(Collected data entries)
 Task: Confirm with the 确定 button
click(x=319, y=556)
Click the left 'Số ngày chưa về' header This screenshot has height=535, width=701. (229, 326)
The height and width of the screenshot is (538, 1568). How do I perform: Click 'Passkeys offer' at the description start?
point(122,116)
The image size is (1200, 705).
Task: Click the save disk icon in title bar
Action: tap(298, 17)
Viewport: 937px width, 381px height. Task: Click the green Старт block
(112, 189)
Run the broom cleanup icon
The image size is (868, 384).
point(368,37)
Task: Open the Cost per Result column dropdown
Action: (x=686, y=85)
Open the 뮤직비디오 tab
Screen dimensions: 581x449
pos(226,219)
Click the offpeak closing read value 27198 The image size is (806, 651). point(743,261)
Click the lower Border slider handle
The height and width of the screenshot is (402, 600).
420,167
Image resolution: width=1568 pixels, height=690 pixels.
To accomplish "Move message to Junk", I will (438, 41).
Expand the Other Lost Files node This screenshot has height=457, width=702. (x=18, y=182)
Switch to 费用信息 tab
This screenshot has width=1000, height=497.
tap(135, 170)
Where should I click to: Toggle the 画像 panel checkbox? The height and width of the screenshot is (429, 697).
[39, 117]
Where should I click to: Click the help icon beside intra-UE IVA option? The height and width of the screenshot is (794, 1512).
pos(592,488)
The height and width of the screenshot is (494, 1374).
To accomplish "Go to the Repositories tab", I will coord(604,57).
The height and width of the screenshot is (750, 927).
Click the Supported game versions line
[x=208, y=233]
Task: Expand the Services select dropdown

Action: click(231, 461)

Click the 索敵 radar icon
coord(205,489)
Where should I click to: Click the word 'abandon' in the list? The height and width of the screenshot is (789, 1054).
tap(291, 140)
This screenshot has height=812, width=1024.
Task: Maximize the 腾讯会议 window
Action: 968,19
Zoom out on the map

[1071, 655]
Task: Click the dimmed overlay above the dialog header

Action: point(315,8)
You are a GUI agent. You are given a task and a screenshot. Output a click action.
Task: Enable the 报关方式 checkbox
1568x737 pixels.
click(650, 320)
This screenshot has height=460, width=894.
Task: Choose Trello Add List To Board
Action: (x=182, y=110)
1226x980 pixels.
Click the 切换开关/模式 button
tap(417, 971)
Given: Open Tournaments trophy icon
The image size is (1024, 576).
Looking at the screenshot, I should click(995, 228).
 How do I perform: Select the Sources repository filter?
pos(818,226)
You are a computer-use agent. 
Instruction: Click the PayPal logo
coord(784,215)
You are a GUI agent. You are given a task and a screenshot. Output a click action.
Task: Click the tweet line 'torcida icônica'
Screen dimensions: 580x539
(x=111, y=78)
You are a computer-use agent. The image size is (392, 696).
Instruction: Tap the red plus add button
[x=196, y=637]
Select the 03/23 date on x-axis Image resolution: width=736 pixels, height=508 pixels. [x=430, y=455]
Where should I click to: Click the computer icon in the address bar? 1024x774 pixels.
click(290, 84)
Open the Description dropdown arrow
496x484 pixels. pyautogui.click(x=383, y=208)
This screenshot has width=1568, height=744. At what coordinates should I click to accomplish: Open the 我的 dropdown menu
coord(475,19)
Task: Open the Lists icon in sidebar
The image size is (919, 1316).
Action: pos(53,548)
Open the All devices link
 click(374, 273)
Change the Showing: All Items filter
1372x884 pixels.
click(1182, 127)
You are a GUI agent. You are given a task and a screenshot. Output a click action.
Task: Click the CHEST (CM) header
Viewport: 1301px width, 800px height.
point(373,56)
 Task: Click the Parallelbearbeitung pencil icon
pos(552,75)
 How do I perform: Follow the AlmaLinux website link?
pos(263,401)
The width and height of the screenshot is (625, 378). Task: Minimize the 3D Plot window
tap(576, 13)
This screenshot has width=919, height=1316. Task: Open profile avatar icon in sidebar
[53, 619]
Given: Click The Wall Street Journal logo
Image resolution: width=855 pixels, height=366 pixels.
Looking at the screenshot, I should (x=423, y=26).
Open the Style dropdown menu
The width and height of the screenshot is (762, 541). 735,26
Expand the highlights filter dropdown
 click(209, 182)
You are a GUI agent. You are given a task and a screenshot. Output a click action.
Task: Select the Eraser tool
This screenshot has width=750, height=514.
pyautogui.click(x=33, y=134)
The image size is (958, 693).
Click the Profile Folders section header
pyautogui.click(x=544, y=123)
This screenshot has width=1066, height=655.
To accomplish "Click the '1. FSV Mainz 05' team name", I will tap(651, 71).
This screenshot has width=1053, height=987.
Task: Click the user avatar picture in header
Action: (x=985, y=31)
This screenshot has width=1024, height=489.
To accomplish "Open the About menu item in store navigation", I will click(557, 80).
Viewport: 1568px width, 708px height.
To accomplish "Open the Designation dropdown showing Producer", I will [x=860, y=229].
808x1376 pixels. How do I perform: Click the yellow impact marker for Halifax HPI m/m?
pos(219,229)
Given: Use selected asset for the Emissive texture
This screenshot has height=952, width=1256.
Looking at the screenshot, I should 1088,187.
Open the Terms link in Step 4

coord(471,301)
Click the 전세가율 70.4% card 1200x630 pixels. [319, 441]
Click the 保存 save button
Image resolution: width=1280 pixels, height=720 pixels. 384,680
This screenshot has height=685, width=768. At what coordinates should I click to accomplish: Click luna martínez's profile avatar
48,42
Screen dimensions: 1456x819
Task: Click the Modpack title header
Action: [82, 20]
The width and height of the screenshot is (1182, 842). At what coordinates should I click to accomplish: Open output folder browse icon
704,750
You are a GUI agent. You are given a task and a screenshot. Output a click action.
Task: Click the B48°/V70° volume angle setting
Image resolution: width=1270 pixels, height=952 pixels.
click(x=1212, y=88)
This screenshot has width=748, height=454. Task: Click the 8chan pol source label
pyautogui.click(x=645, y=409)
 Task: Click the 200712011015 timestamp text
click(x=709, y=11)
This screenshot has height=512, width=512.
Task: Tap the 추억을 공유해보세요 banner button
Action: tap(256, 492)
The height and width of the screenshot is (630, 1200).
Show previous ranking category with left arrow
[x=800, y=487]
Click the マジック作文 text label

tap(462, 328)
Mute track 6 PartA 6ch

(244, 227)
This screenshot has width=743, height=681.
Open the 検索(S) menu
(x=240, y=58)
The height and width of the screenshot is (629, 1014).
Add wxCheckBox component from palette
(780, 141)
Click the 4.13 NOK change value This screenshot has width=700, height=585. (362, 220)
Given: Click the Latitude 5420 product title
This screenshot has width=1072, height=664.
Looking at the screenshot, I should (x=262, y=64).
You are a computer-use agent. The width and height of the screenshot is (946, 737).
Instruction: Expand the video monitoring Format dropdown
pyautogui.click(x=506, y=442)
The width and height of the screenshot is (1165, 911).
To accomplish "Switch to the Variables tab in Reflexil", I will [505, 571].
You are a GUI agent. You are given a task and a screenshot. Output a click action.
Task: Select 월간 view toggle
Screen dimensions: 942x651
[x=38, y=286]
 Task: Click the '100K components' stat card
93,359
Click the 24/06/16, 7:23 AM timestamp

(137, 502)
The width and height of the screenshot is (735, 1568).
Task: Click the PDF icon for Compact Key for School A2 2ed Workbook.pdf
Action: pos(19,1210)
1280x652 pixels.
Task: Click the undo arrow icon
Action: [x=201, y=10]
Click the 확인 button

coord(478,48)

## GOAL OF THE EXERCISE
For this exercise, output the records in full, exactly.

## YOUR SOLUTION
 Task: Confirm with the 确定 button
click(x=319, y=556)
Click the left 'Số ngày chưa về' header This screenshot has height=535, width=701. (229, 326)
The height and width of the screenshot is (538, 1568). How do I perform: Click 'Passkeys offer' at the description start?
point(122,116)
The image size is (1200, 705).
Task: Click the save disk icon in title bar
Action: tap(298, 17)
Viewport: 937px width, 381px height. Task: Click the green Старт block
(112, 189)
Run the broom cleanup icon
The image size is (868, 384).
point(368,37)
Task: Open the Cost per Result column dropdown
Action: (x=686, y=85)
Open the 뮤직비디오 tab
Screen dimensions: 581x449
pos(226,219)
Click the offpeak closing read value 27198 The image size is (806, 651). point(743,261)
Click the lower Border slider handle
The height and width of the screenshot is (402, 600).
420,167
Image resolution: width=1568 pixels, height=690 pixels.
To accomplish "Move message to Junk", I will (438, 41).
Expand the Other Lost Files node This screenshot has height=457, width=702. (x=18, y=182)
Switch to 费用信息 tab
This screenshot has width=1000, height=497.
tap(135, 170)
Where should I click to: Toggle the 画像 panel checkbox? The height and width of the screenshot is (429, 697).
[39, 117]
Where should I click to: Click the help icon beside intra-UE IVA option? The height and width of the screenshot is (794, 1512).
pos(592,488)
The height and width of the screenshot is (494, 1374).
To accomplish "Go to the Repositories tab", I will coord(604,57).
The height and width of the screenshot is (750, 927).
Click the Supported game versions line
[x=208, y=233]
Task: Expand the Services select dropdown

Action: click(231, 461)

Click the 索敵 radar icon
coord(205,489)
Where should I click to: Click the word 'abandon' in the list? The height and width of the screenshot is (789, 1054).
tap(291, 140)
This screenshot has height=812, width=1024.
Task: Maximize the 腾讯会议 window
Action: 968,19
Zoom out on the map

[1071, 655]
Task: Click the dimmed overlay above the dialog header

Action: point(315,8)
You are a GUI agent. You are given a task and a screenshot. Output a click action.
Task: Enable the 报关方式 checkbox
1568x737 pixels.
click(650, 320)
This screenshot has height=460, width=894.
Task: Choose Trello Add List To Board
Action: (x=182, y=110)
1226x980 pixels.
Click the 切换开关/模式 button
tap(417, 971)
Given: Open Tournaments trophy icon
The image size is (1024, 576).
Looking at the screenshot, I should click(995, 228).
 How do I perform: Select the Sources repository filter?
pos(818,226)
You are a computer-use agent. 
Instruction: Click the PayPal logo
coord(784,215)
You are a GUI agent. You are given a task and a screenshot. Output a click action.
Task: Click the tweet line 'torcida icônica'
Screen dimensions: 580x539
(x=111, y=78)
You are a computer-use agent. The image size is (392, 696).
Instruction: Tap the red plus add button
[x=196, y=637]
Select the 03/23 date on x-axis Image resolution: width=736 pixels, height=508 pixels. [x=430, y=455]
Where should I click to: Click the computer icon in the address bar? 1024x774 pixels.
click(290, 84)
Open the Description dropdown arrow
496x484 pixels. pyautogui.click(x=383, y=208)
This screenshot has width=1568, height=744. At what coordinates should I click to accomplish: Open the 我的 dropdown menu
coord(475,19)
Task: Open the Lists icon in sidebar
The image size is (919, 1316).
Action: pos(53,548)
Open the All devices link
 click(374, 273)
Change the Showing: All Items filter
1372x884 pixels.
click(1182, 127)
You are a GUI agent. You are given a task and a screenshot. Output a click action.
Task: Click the CHEST (CM) header
Viewport: 1301px width, 800px height.
point(373,56)
 Task: Click the Parallelbearbeitung pencil icon
pos(552,75)
 How do I perform: Follow the AlmaLinux website link?
pos(263,401)
The width and height of the screenshot is (625, 378). Task: Minimize the 3D Plot window
tap(576, 13)
This screenshot has width=919, height=1316. Task: Open profile avatar icon in sidebar
[53, 619]
Given: Click The Wall Street Journal logo
Image resolution: width=855 pixels, height=366 pixels.
Looking at the screenshot, I should (x=423, y=26).
Open the Style dropdown menu
The width and height of the screenshot is (762, 541). 735,26
Expand the highlights filter dropdown
 click(209, 182)
You are a GUI agent. You are given a task and a screenshot. Output a click action.
Task: Select the Eraser tool
This screenshot has width=750, height=514.
pyautogui.click(x=33, y=134)
The image size is (958, 693).
Click the Profile Folders section header
pyautogui.click(x=544, y=123)
This screenshot has width=1066, height=655.
To accomplish "Click the '1. FSV Mainz 05' team name", I will tap(651, 71).
This screenshot has width=1053, height=987.
Task: Click the user avatar picture in header
Action: (x=985, y=31)
This screenshot has width=1024, height=489.
To accomplish "Open the About menu item in store navigation", I will click(557, 80).
Viewport: 1568px width, 708px height.
To accomplish "Open the Designation dropdown showing Producer", I will [x=860, y=229].
808x1376 pixels. How do I perform: Click the yellow impact marker for Halifax HPI m/m?
pos(219,229)
Given: Use selected asset for the Emissive texture
This screenshot has height=952, width=1256.
Looking at the screenshot, I should 1088,187.
Open the Terms link in Step 4

coord(471,301)
Click the 전세가율 70.4% card 1200x630 pixels. [319, 441]
Click the 保存 save button
Image resolution: width=1280 pixels, height=720 pixels. 384,680
This screenshot has height=685, width=768. At what coordinates should I click to accomplish: Click luna martínez's profile avatar
48,42
Screen dimensions: 1456x819
Task: Click the Modpack title header
Action: [82, 20]
The width and height of the screenshot is (1182, 842). At what coordinates should I click to accomplish: Open output folder browse icon
704,750
You are a GUI agent. You are given a task and a screenshot. Output a click action.
Task: Click the B48°/V70° volume angle setting
Image resolution: width=1270 pixels, height=952 pixels.
click(x=1212, y=88)
This screenshot has width=748, height=454. Task: Click the 8chan pol source label
pyautogui.click(x=645, y=409)
 Task: Click the 200712011015 timestamp text
click(x=709, y=11)
This screenshot has height=512, width=512.
Task: Tap the 추억을 공유해보세요 banner button
Action: tap(256, 492)
The height and width of the screenshot is (630, 1200).
Show previous ranking category with left arrow
[x=800, y=487]
Click the マジック作文 text label

tap(462, 328)
Mute track 6 PartA 6ch

(244, 227)
This screenshot has width=743, height=681.
Open the 検索(S) menu
(x=240, y=58)
The height and width of the screenshot is (629, 1014).
Add wxCheckBox component from palette
(780, 141)
Click the 4.13 NOK change value This screenshot has width=700, height=585. (362, 220)
Given: Click the Latitude 5420 product title
This screenshot has width=1072, height=664.
Looking at the screenshot, I should (x=262, y=64).
You are a computer-use agent. The width and height of the screenshot is (946, 737).
Instruction: Expand the video monitoring Format dropdown
pyautogui.click(x=506, y=442)
The width and height of the screenshot is (1165, 911).
To accomplish "Switch to the Variables tab in Reflexil", I will [505, 571].
You are a GUI agent. You are given a task and a screenshot. Output a click action.
Task: Select 월간 view toggle
Screen dimensions: 942x651
[x=38, y=286]
 Task: Click the '100K components' stat card
93,359
Click the 24/06/16, 7:23 AM timestamp

(137, 502)
The width and height of the screenshot is (735, 1568).
Task: Click the PDF icon for Compact Key for School A2 2ed Workbook.pdf
Action: pos(19,1210)
1280x652 pixels.
Task: Click the undo arrow icon
Action: [x=201, y=10]
Click the 확인 button

coord(478,48)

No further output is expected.